Algemados, foram atirados para o chão da esquadra. "Vão morrer todos, pretos de merda!", ouviram dizer a um dos polícias. Pontapés em todo o corpo, socos, bofetadas, incluindo na cabeça, pisadelas, tiros com balas de borracha. Rui Moniz, que teve um AVC aos 9 anos e sofre de uma paralisia na mão direita, gritava por ajuda, mas ainda era mais agredido. Gozando com a doença, um dos agentes quis humilhá-lo: "Então não morreste (do AVC)? Agora vai dar-te um que vais morrer. Ainda por cima és pretoguês filho da puta!" Bruno, Flávio, Celso, Rui, Miguel e Paulo estiveram detidos dois dias.

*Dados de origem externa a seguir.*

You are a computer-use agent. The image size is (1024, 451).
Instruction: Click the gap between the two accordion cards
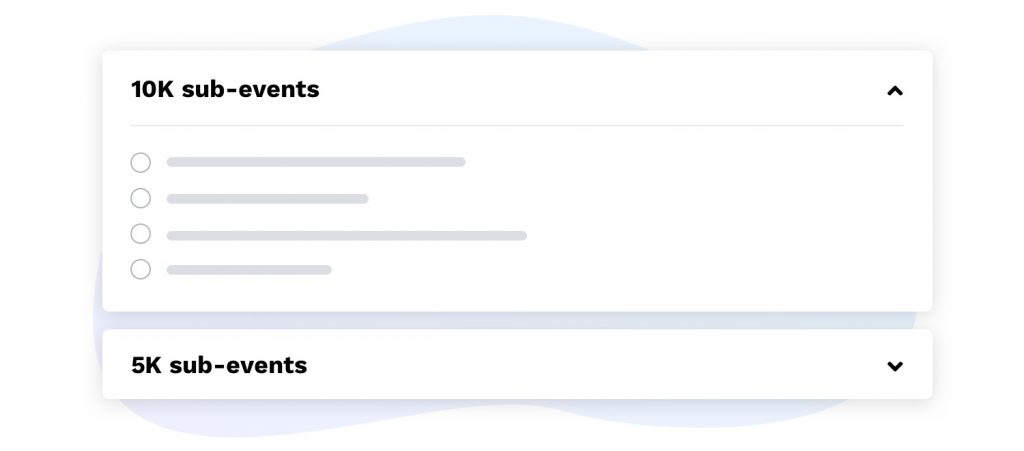click(516, 321)
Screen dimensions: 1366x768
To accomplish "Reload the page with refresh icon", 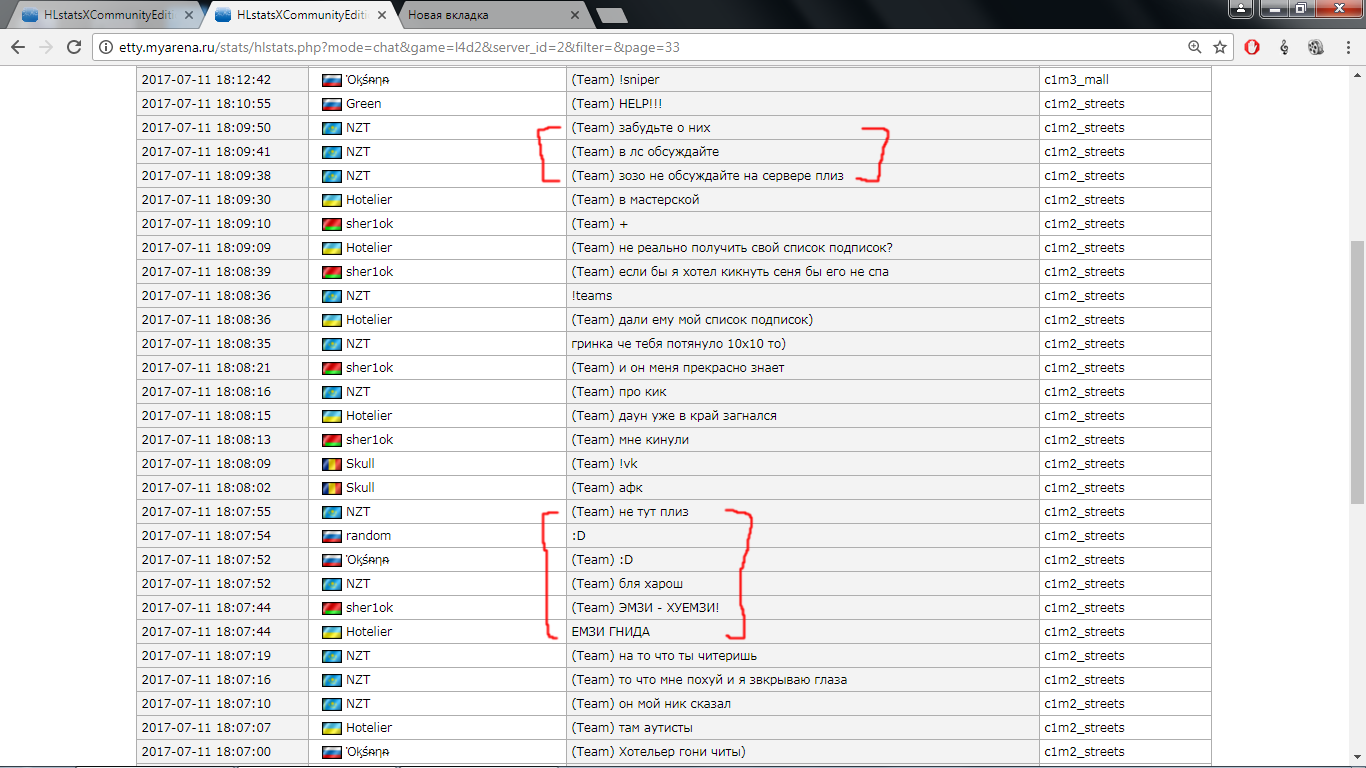I will (73, 47).
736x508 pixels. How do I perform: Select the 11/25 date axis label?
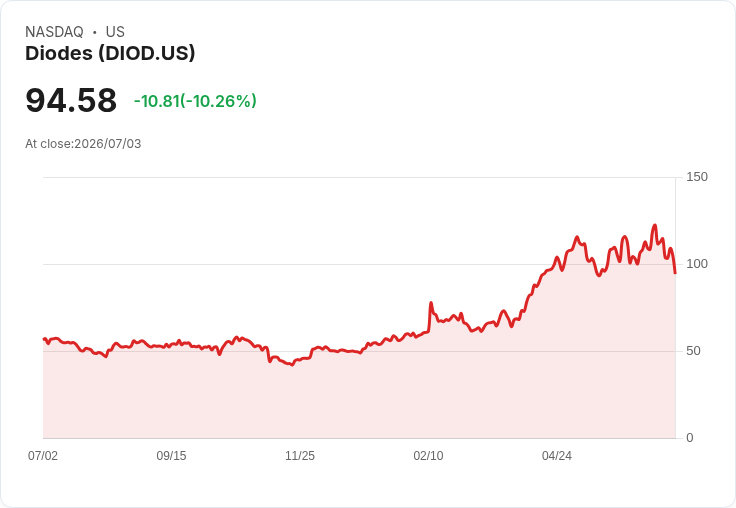[x=300, y=455]
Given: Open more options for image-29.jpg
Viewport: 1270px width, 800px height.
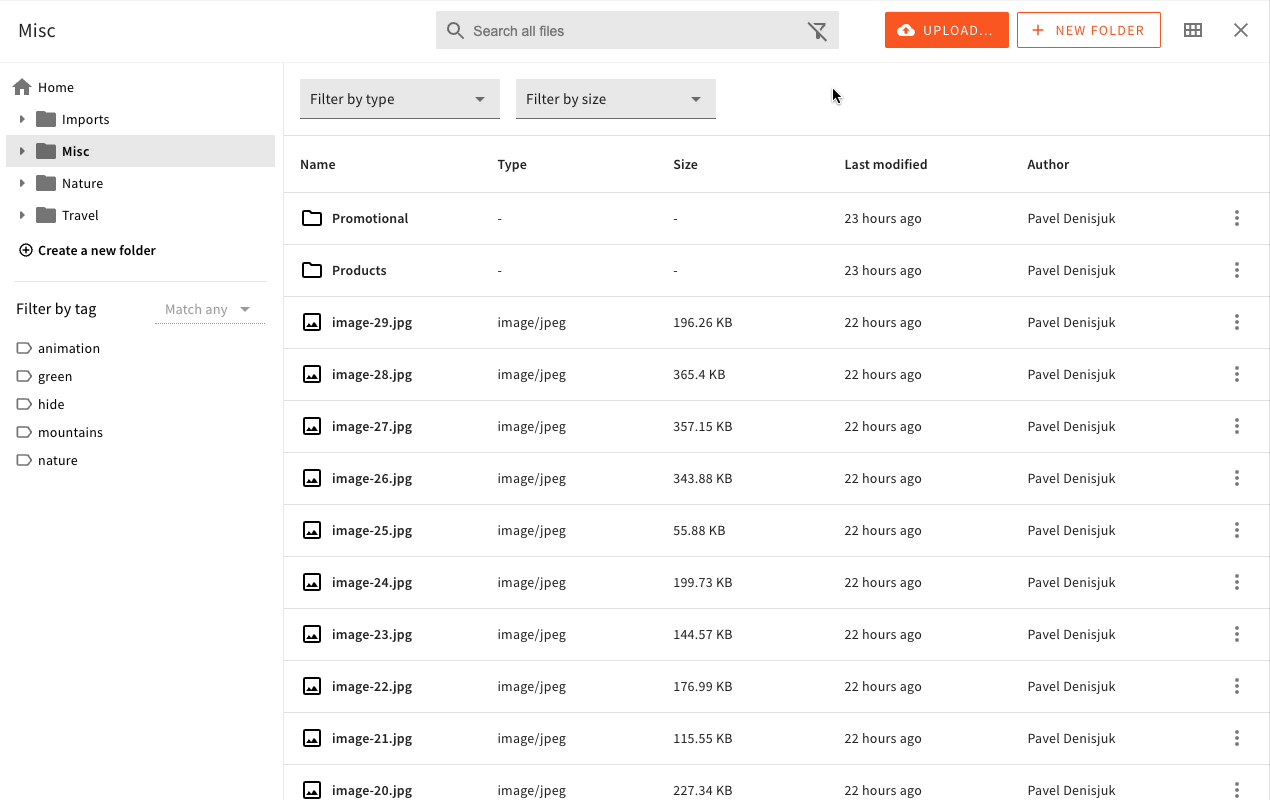Looking at the screenshot, I should click(1237, 322).
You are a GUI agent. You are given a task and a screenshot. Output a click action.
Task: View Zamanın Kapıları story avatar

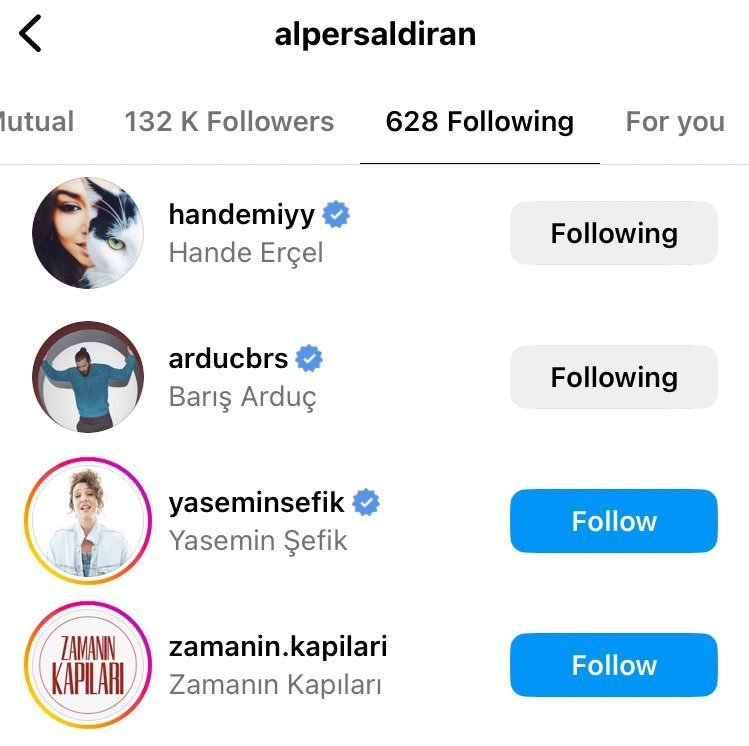(x=88, y=664)
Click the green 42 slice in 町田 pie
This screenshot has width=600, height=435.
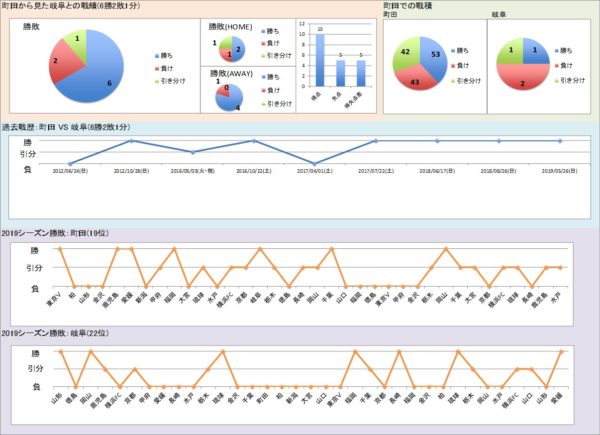tap(405, 57)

Durante esse tempo, sustenta o MP, foram humilhados, vítimas de enorme violência física e psicológica por parte de agentes da autoridade dominados por sentimentos de xenofobia, ódio e discriminação racial. "Não é nada comigo", respondeu uma agente a quem Rui Moniz suplicava que o salvasse. Outro agente dizia, apoiado pelos colegas, olhando para os seis jovens do chão: "Não sabem como odeio a vossa raça. Quero exterminar-vos a todos desta terra. É preciso fazer a vossa deportação. Se eu mandasse vocês seriam todos esterilizados." Ou, como contaram ainda os jovens, declarava outro agente: "É melhor irem para o ISIS", "vocês vão desaparecer, vocês, a vossa raça e o vosso bairro de merda!".

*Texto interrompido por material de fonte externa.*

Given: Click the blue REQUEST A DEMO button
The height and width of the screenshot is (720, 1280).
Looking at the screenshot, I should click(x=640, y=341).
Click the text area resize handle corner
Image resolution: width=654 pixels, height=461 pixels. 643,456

Só no dia 7 de fevereiro os jovens foram presentes ao juiz de instrução criminal. Regressados à esquadra, quando aguardavam pelos bombeiros e o INEM, finalmente chamados, para os conduzirem ao hospital, ainda assistiram a uma última cena, que ficou registada pelos investigadores: uma subcomissária de serviço, com o objetivo de esconder vestígios do sangue provocado pelas agressões, pegou numa esfregona e limpou o chão manchado de vermelho.

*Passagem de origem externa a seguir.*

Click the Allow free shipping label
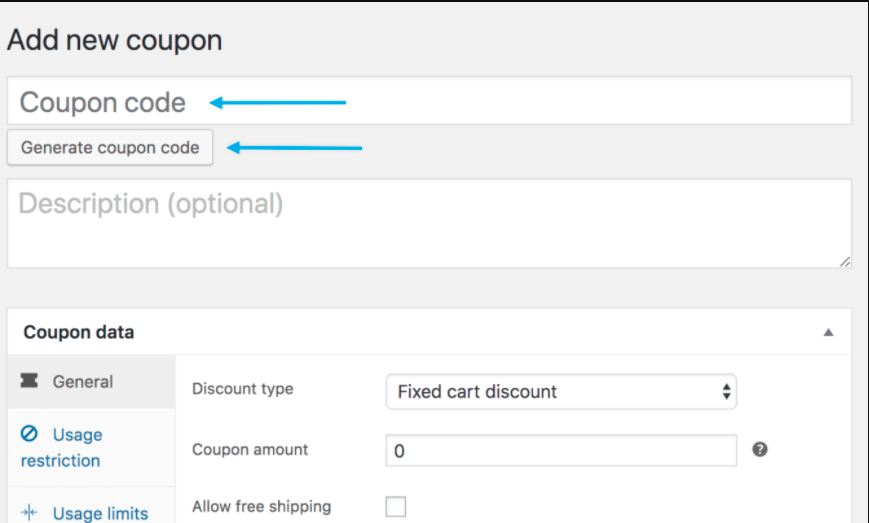Viewport: 869px width, 523px height. tap(261, 506)
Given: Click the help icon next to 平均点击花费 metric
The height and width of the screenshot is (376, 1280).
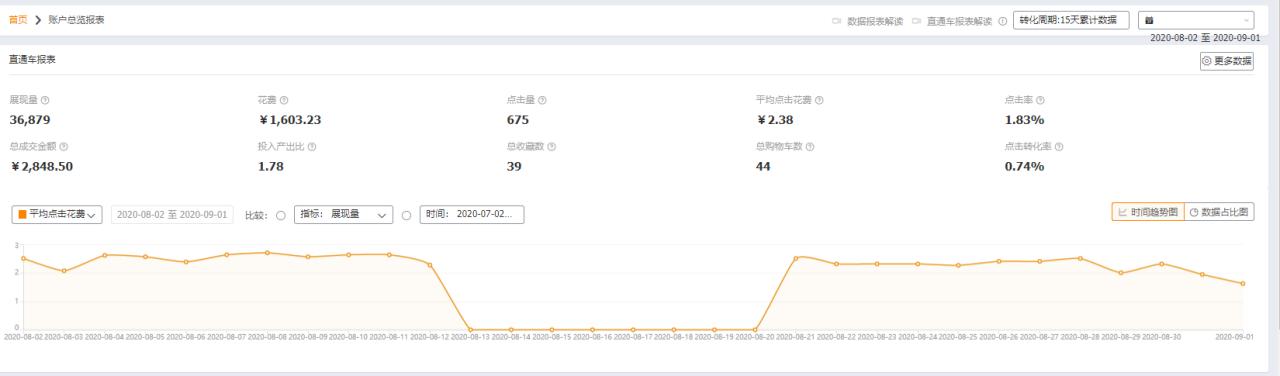Looking at the screenshot, I should [820, 100].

Inspeção tinha arquivado o caso
Estas conclusões vêm contrariar as do inquérito da Inspeção-Geral da Administração Interna (IGAI) à conduta policial: arquivou o inquérito ao caso e arquivou sete dos nove processos disciplinares abertos, por considerar "inexistir prova dos factos geradores da factualidade em causa". Só dois polícias sofreram penalizações, um foi suspenso seis meses, outro transferido.
Segundo a IGAI, o processo de inquérito "acabou por ser arquivado, em virtude de as diligências entretanto realizadas evidenciarem a ausência de fundamento para a instauração de outros processos disciplinares.